**What to do:** What is needed is an exact copy of every line from the one containing "723x450 pixels. At" through the end of the entries; please set it down without any pictures.

= = = = =

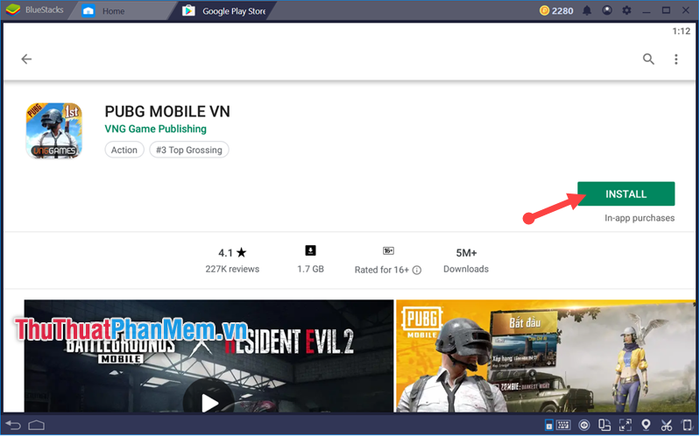Screen dimensions: 700x436
Task: Open the three-dot overflow menu
Action: [x=676, y=59]
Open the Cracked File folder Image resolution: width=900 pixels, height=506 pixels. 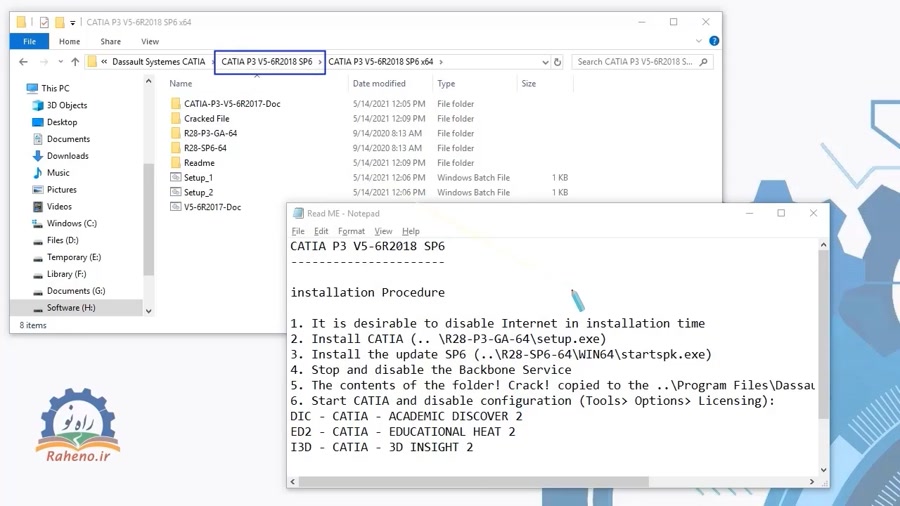click(206, 119)
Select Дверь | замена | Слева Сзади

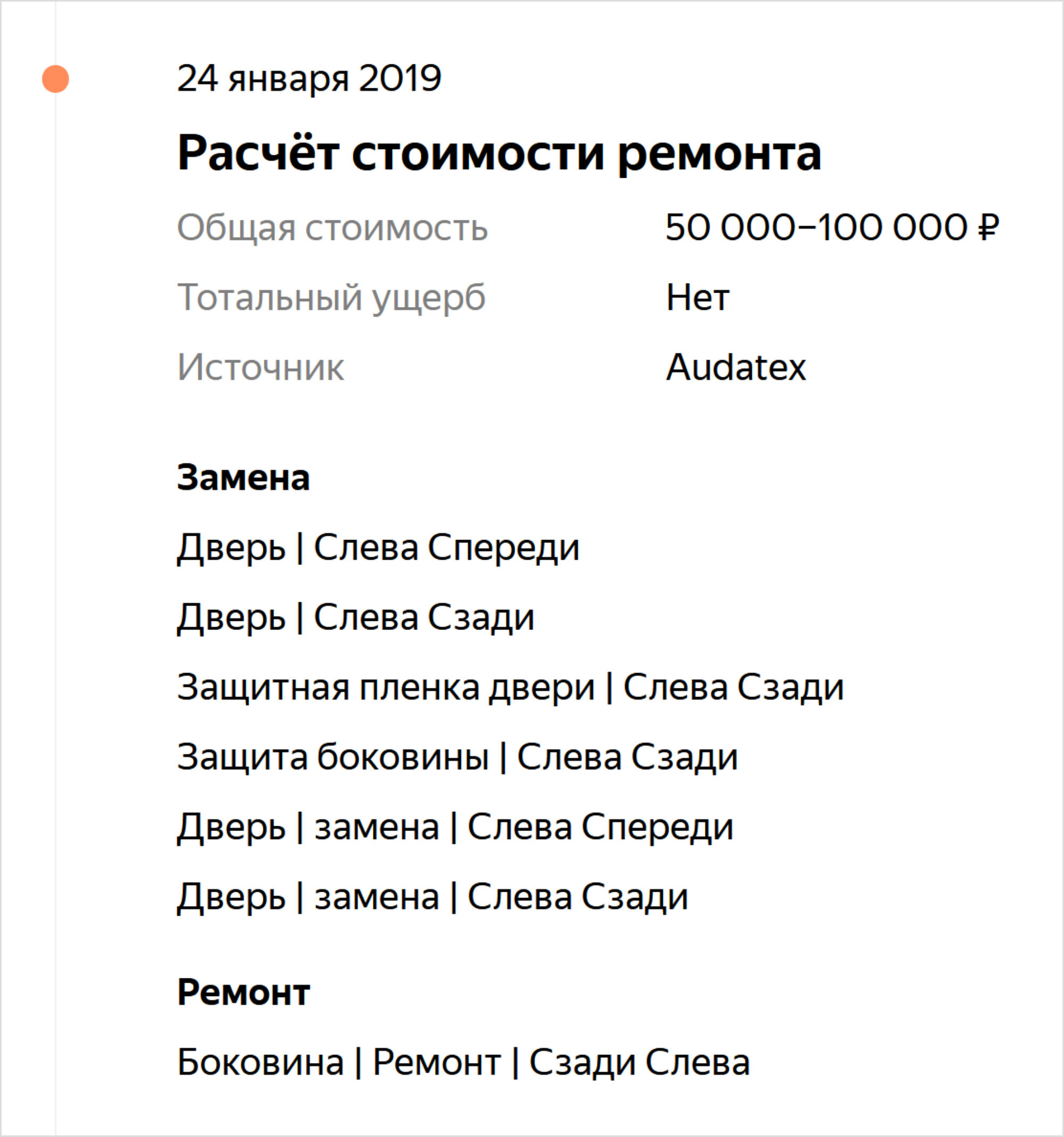point(433,896)
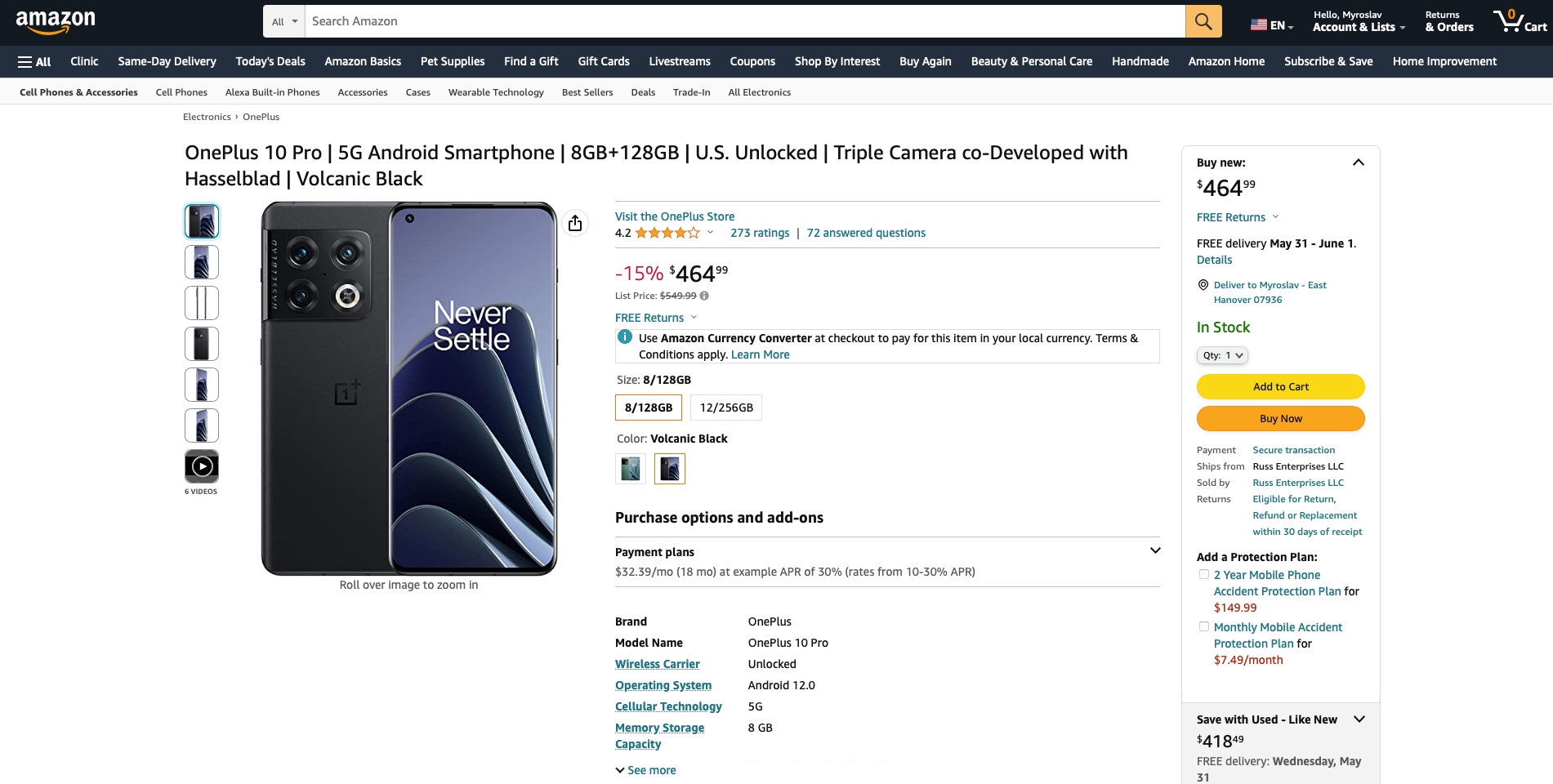Select the 12/256GB size option
This screenshot has height=784, width=1553.
tap(726, 408)
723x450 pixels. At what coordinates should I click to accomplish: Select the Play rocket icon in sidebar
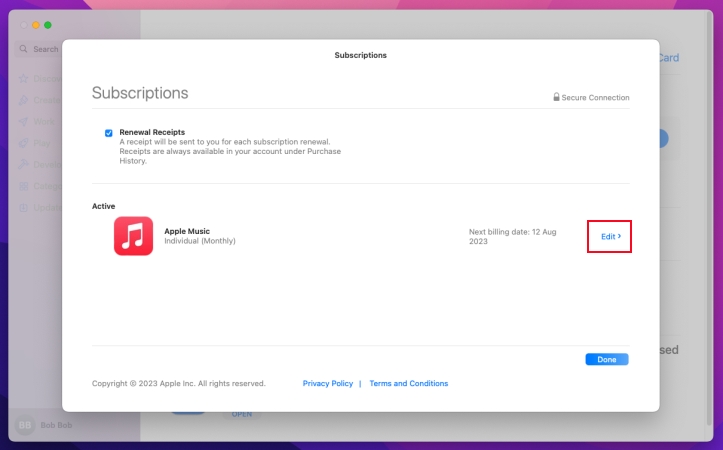click(x=23, y=143)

= = = = =

**Answer to this exercise:**
723x450 pixels. At what coordinates should I click to accomplish: Select the Play rocket icon in sidebar
click(x=23, y=143)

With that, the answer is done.